PR #91 and this PR both address Issue #90 (upgrading the rustc dependency to a recent nightly), but they take fundamentally different approaches.

The core difference: this PR creates an adapter API (src/compat/) that gates all rustc access through a single module, so that API churn is absorbed in one place. PR #91 patches every call site across the codebase directly.

When rustc changes its internal APIs, the cost of adapting depends on how many files touch those APIs. In the codebase as it existed when #91 was written, rustc internals were scattered everywhere: printer.rs, mk_graph/, driver.rs, and various helpers all had their own extern crate declarations and direct imports. Every file that directly calls a rustc API is a file that breaks when that API changes.

PR #91 updates the toolchain from nightly-2024-11-29 to nightly-2025-07-20 and fixes every call site that broke. The result works, but the changes scatter across printer.rs, mk_graph.rs, driver.rs, Cargo.toml, the jq filter, and every golden test file. The next toolchain bump would require the same scattershot patching, because nothing has changed about how the codebase interfaces with rustc.
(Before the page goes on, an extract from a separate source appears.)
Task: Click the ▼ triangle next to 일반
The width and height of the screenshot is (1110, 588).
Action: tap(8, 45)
This PR invests in the adapter layer first. To make the difference concrete, here's what the stable_mir to rustc_public crate rename looks like in each approach:

PR #91's approach: update every file that declares extern crate stable_mir or imports from it: printer.rs, all 5 mk_graph/ files, and driver.rs.

This PR's approach: change one line in compat/mod.rs:

// before
pub extern crate stable_mir;
// after
pub extern crate rustc_public as stable_mir;

Every consumer imports via use crate::compat::stable_mir, so nothing else changes.
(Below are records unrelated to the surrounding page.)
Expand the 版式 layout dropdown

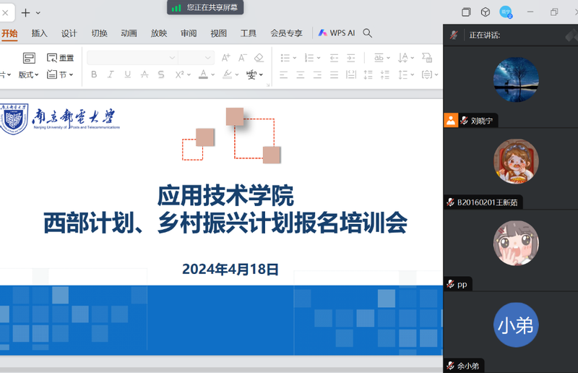tap(29, 74)

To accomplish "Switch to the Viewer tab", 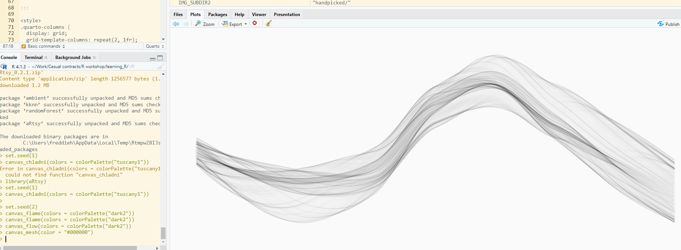I will tap(259, 15).
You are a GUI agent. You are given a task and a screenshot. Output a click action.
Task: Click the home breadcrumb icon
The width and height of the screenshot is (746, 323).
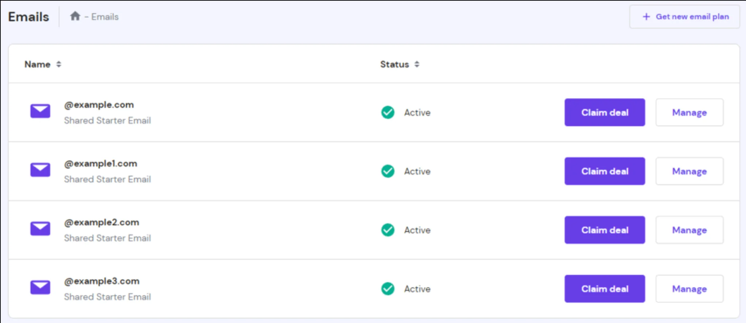[75, 16]

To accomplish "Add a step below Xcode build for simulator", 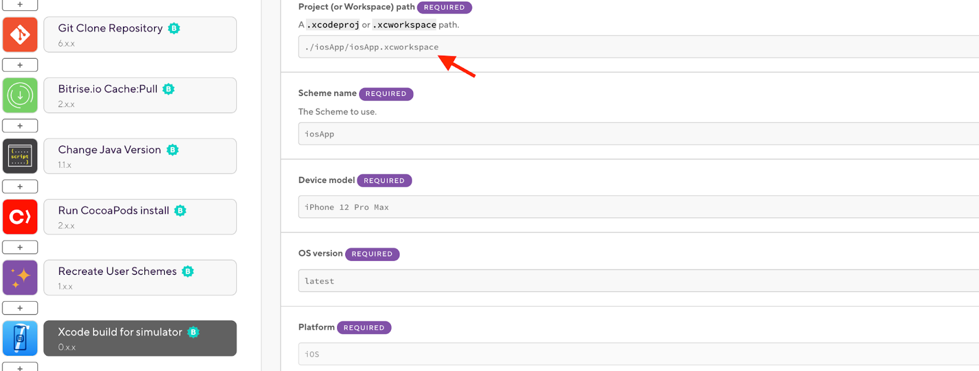I will (20, 368).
This PR doesn't bump the toolchain yet. It lays the groundwork so that the bump, when it lands, is a contained change in compat/ and driver.rs rather than a codebase-wide patch. PR #91 should be closed once this merges; the upgrade itself can follow as a focused PR that only touches the compat layer.

Test plan

  • cargo build and cargo clippy pass
  • make integration-test passes
  • make test-ui passes (requires RUST_DIR_ROOT)
  • Verify no extern crate rustc_* or extern crate stable_mir declarations remain outside src/compat/ and src/driver.rs

Reviewer ask: try a toolchain bump

The best way to evaluate this PR is to try bumping the nightly toolchain and see where breakage lands. Change the channel in rust-toolchain.toml to a newer nightly date, run cargo build, and check whether the compiler errors are confined to src/compat/ and src/driver.rs. If something breaks in printer/ or mk_graph/, that's either a compat layer gap we should fix before merging, or a stable MIR public API change (which is expected and out of scope for this abstraction).

@cds-amal
Copy link
Collaborator Author

@jberthold , would love your feedback if you have the time.

Copy link
Member

@jberthold jberthold left a comment

Choose a reason for hiding this comment

The reason will be displayed to describe this comment to others. Learn more.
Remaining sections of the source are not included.